この定義をもとに作成された実体を、「インスタンス」と呼びます。これをプログラムで表現してみましょう。

class Dog
{
    public int Age;
    public void Bark()
    {
        if (this.Age < 5)
        {
            Console.WriteLine("キャンキャン!");
        }
        else
        {
            Console.WriteLine("バウバウ!");
        }
    }
}

Dog pochi = new Dog();
pochi.Age = 3;
pochi.Bark();

Dog hachi = new Dog();
hachi.Age = 10;
hachi.Bark();

このプログラムの要点をまとめると、以下のようになります。

  • class Dog   により新しく Dog という名前のクラスが定義される。
  • new Dog();により Dog クラスのインスタンスが生成される。
  • Dog クラスのインスタンスは C#ではあたかも Dog 型のように扱える
  • ドットを使用すると、インスタンスのメンバ(フィールドやメソッドなど)にアクセスできる。
  • pochi.Age= 3; により Dog クラスのインスタンスである pochi のフィールドに値がセットされる。
  • pochi.Bark(); により Dog クラスのメソッドである Bark メソッドが pochi に対して実行される。(定義内の this はインスタンス自身を表す)

アクセス修飾子

class Car
{
    public string Color;
    public int Price;
    private string ProductId;
}

Car myCar = new Car();
myCar.Color = "red";
myCar.Price = 1000000;

// エラー
// myCar.ProductId = "xxx-yy-z";

クラスのフィールドやメソッドの定義の前には、「private」や「public」などのアクセス修飾子がつきます。アクセス修飾子とは、フィールドやメソッドなどにアクセスできる場所を制限するためのキーワードです。

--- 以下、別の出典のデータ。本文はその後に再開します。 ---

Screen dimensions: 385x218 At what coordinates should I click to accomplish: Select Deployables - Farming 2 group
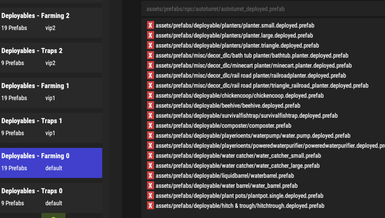pos(51,22)
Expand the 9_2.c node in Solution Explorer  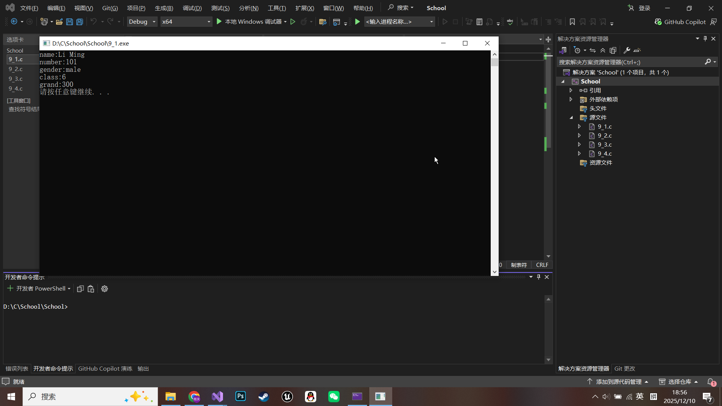579,136
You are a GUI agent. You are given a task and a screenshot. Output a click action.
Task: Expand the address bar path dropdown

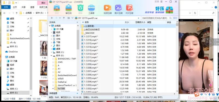click(139, 18)
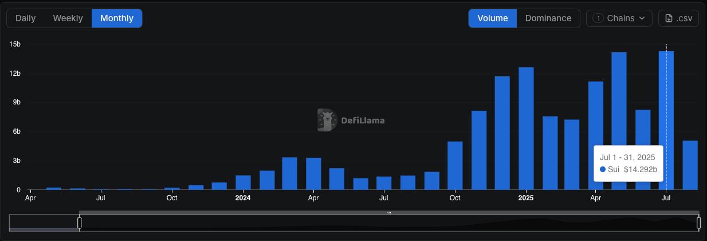Image resolution: width=707 pixels, height=241 pixels.
Task: Click the range selector top drag grip
Action: [x=389, y=213]
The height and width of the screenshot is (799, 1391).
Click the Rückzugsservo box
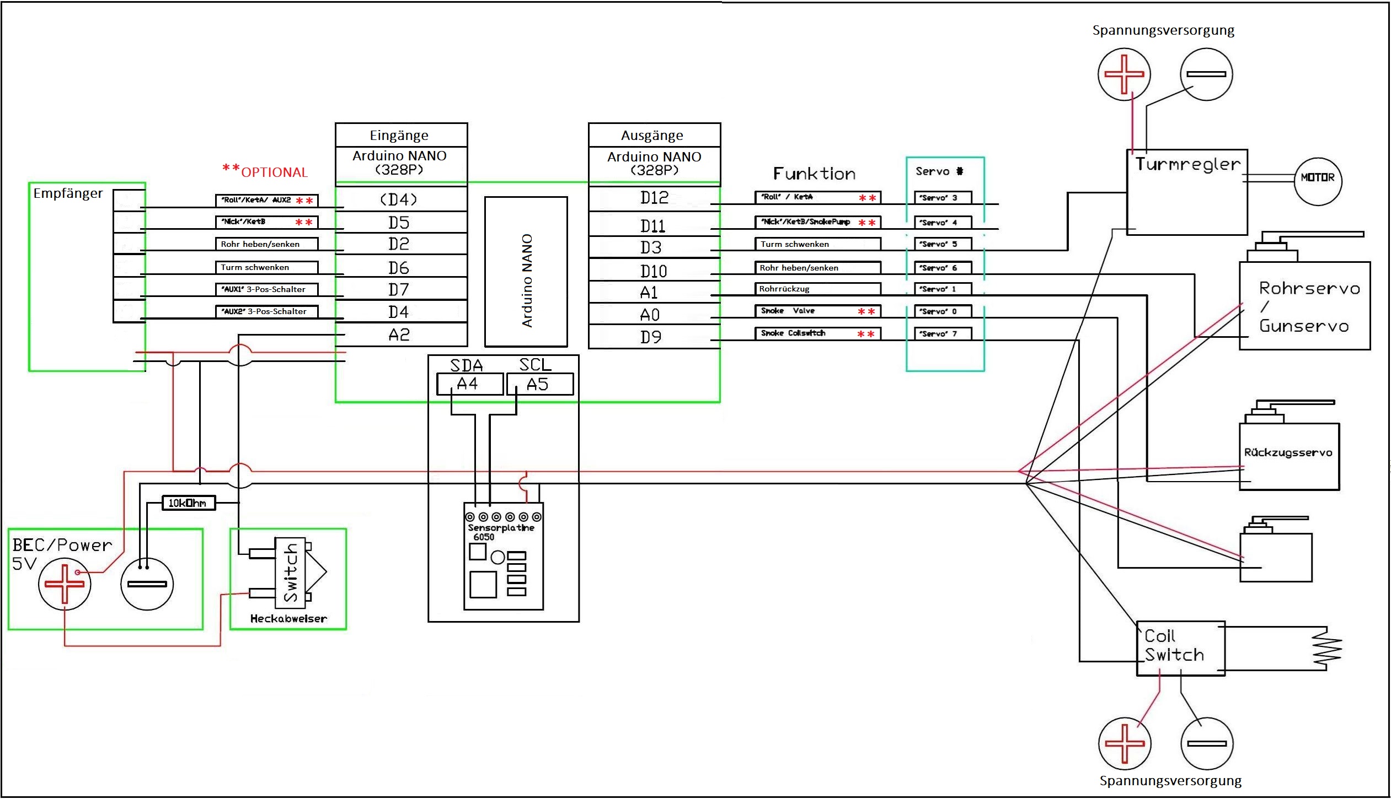coord(1288,456)
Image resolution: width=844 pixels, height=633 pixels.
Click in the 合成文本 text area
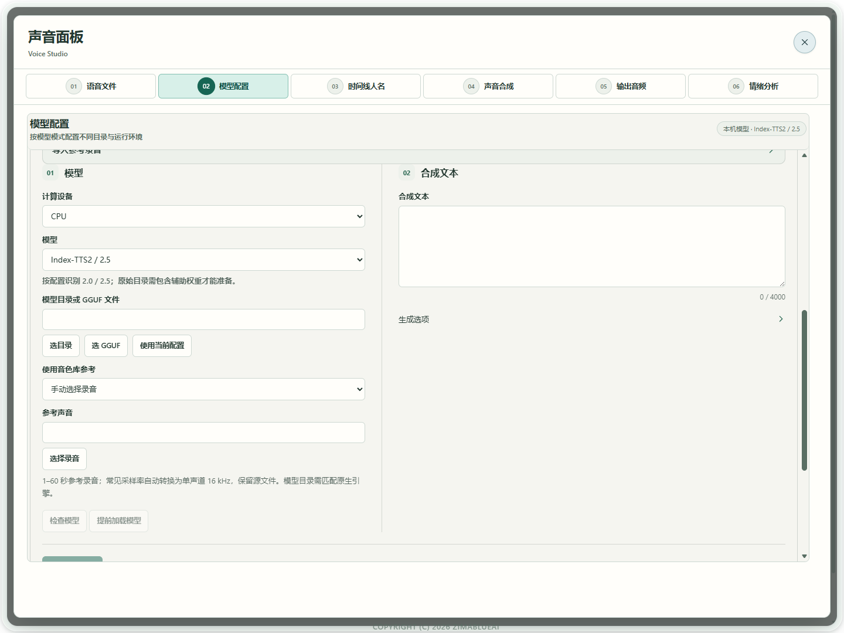click(592, 246)
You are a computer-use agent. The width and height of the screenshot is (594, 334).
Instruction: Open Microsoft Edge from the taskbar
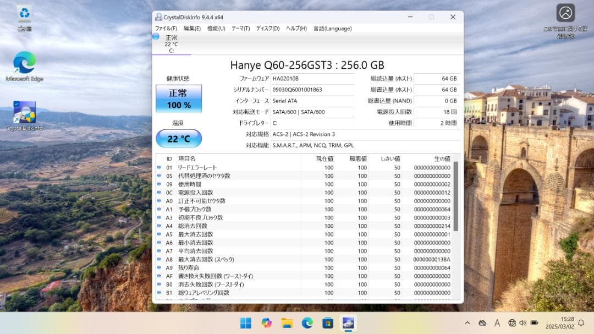tap(307, 323)
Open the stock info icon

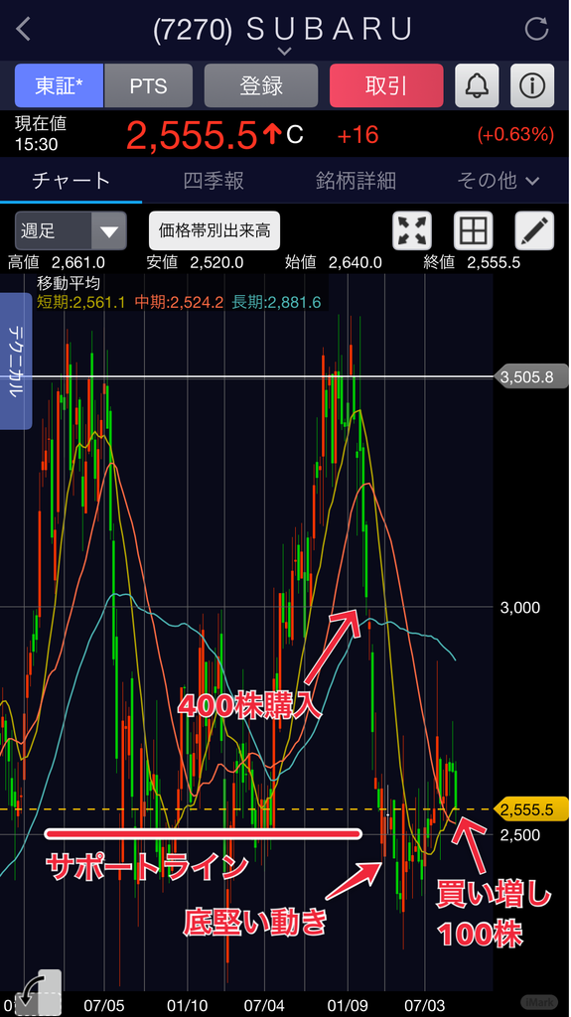point(532,85)
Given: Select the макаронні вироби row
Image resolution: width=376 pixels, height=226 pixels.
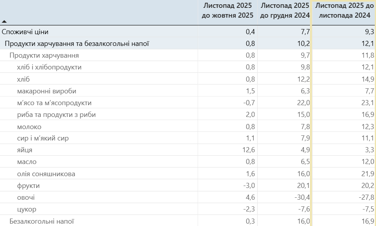Looking at the screenshot, I should point(47,91).
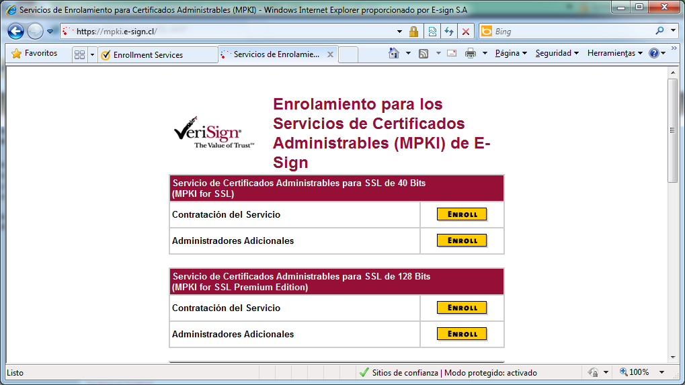Click the red Stop loading icon
Screen dimensions: 685x385
[x=466, y=32]
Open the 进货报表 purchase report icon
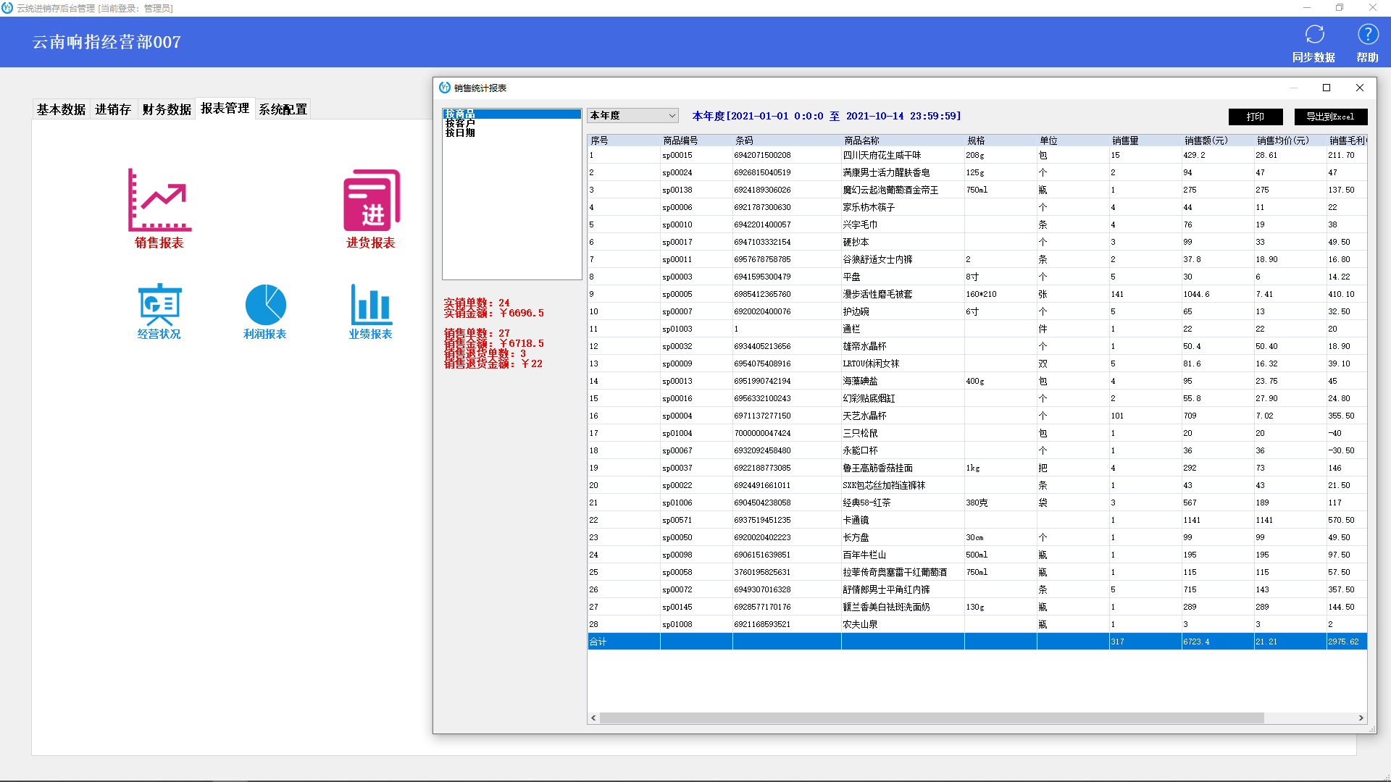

上記の例では、Car クラスの Color と Price フィールドは public 修飾子が付いているので、プログラムの下部からアクセスすることができています。しかしながら、ProductId フィールドは private 扱いになっているので、myCar.ProductId などとすることはできません。

コンストラクタ

class Car
{
    public string Color;
    public int Price;
    private string ProductId;
    public Car(string color, int price)
    {
        this.Color = color; this.Price = price;
        this.ProductId = $"{color}-{price}";
    }
}

Car myCar = new Car("red", 1000000);

C#において、クラス名と同名で定義されたメソッドは「コンストラクタ」と呼ばれ、特別な意味を持つようになります。コンストラクタはインスタンスが生成される時、すなわち new 演算子をつけてクラスが指定された時に実行され、主にフィールドを初期化するために利用されます。

本日の最終課題

以下の要件を満たすクラス Person を定義してください。また、作ったクラスを実際に利用してみてください。

  • 以下のフィールドを持ちます。
    • Name: 文字列型
    • Age: 整数型
  • コンストラクタに渡された引数により、Name フィールドと Age フィールドが初期化できます。
  • 以下のメソッドを持ちます。
    • canDrinkAlcohol: 引数を取らず、20 歳以上なら true、そうでなければ false を返すメソッド
    • introduceSelf: 引数を取らず、自分の名前と年齢についての簡単な自己紹介文を出力するメソッド

模範解答

class Person
{
    public string Name;
    public int Age;
    public Dog(string name, int age)
    {
        this.Name = name;
        this.Age = age;
    }
    public bool canDrinkAlcohol()
    {
        return age >= 20;
    }
    public void introduceSelf()
    {
        Console.WriteLine($"私は{this.Name}です。{this.Age}歳です。");
    }
}
Person person = new Person(19, "田中");
Console.WriteLine(person.canDrinkAlcohol());
Console.WriteLine(person.introduceSelf());

次回までに

以下のソフトをインストールしておいてください。

  • Visual Studio Code
  • Docker Desktop

Windows 環境の方は、Docker Desktop のインストールの前に、OS のエディションを確認してみてください。Windows 10 Home では、CPU の仮想化支援機能である Hyper-V が無効化されているため、Docker Desktop のインストールができません。東京大学のライセンスを利用し、Docker Desktop をインストールしておいてください。